We describe a simple algorithm for this problem. It works by recursively reducing a <math>d</math>-dimensional problem to <math>O(n_1^2)</math> simpler, <math>(d-1)</math>-dimensional problems, terminating at <math>d=1</math> which can be solved in <math>O(n_d)</math> time using the one-dimensional algorithm. Evidently, this algorithm takes time <math>O(n_1^2 n_2^2 \ldots n_{d-1}^2 n_d)</math>. In the case with all dimensions equal, this reduces to <math>O(n^{2d-1})</math>.
  
The details are as follows.

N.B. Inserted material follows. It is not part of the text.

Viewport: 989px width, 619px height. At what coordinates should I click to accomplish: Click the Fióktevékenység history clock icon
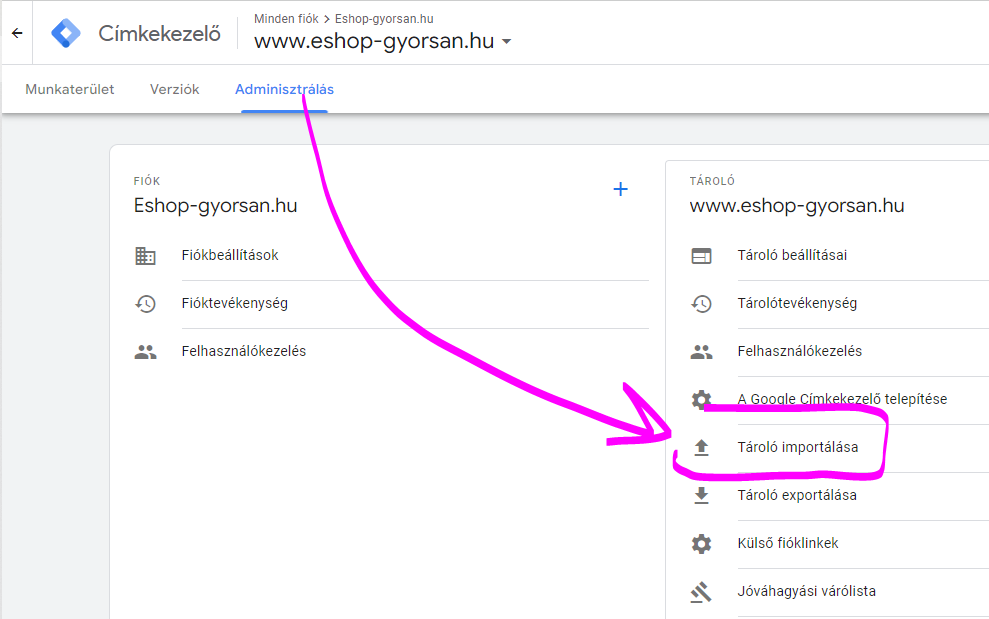pos(145,304)
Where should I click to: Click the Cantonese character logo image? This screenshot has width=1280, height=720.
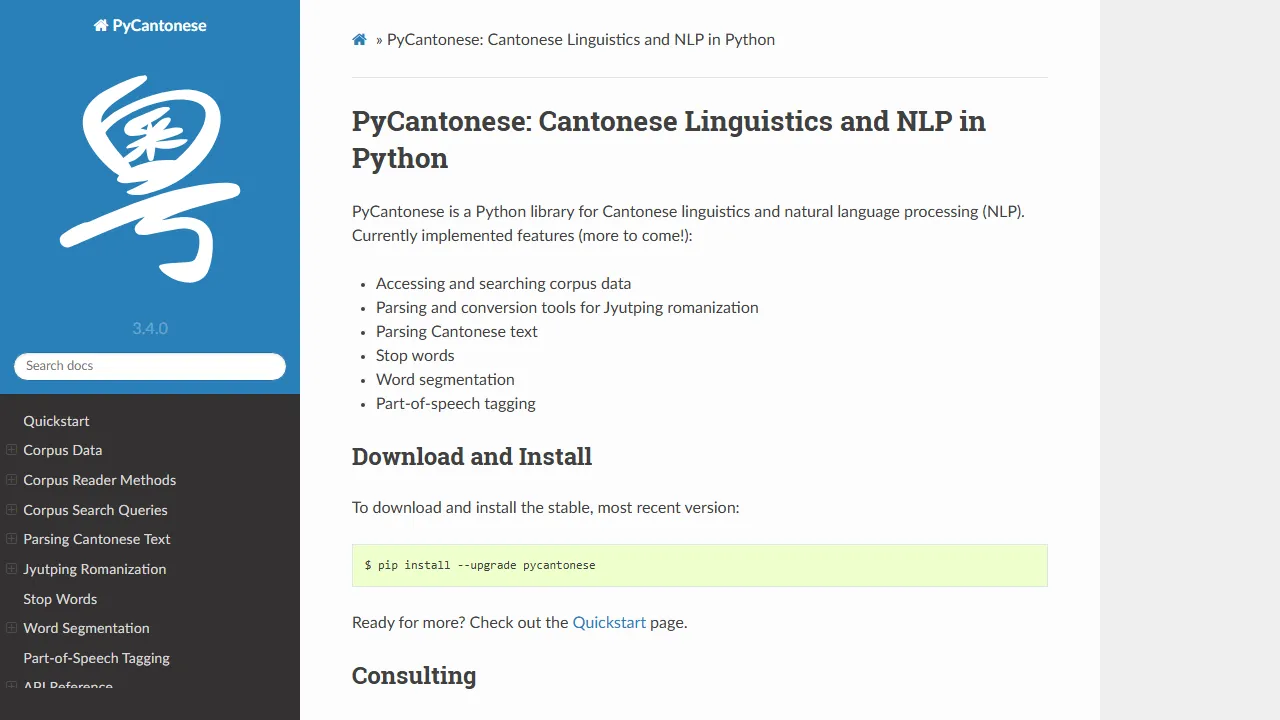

We try all possible sets of bounds <math>[a_1, b_1] \subseteq [1, n_1]</math> for the first index. For each such interval, we create a <math>(d-1)</math>-dimensional tensor <math>B</math> where <math>B_{i_2, i_3, \ldots, i_d} = \sum_{i_1=a_1}^{b_1} A_{i_1, i_2, \ldots, i_d}</math> and compute the maximum subtensor sum in <math>B</math>. The range of indices that this represents in the original array will be the Cartesian product of the indices in the maximum-sum subtensor of <math>B</math> and the original range <math>[a_1, b_1]</math>, so that by trying all possibilities for the latter, we will account for all possible subtensors of the original array <math>A</math>.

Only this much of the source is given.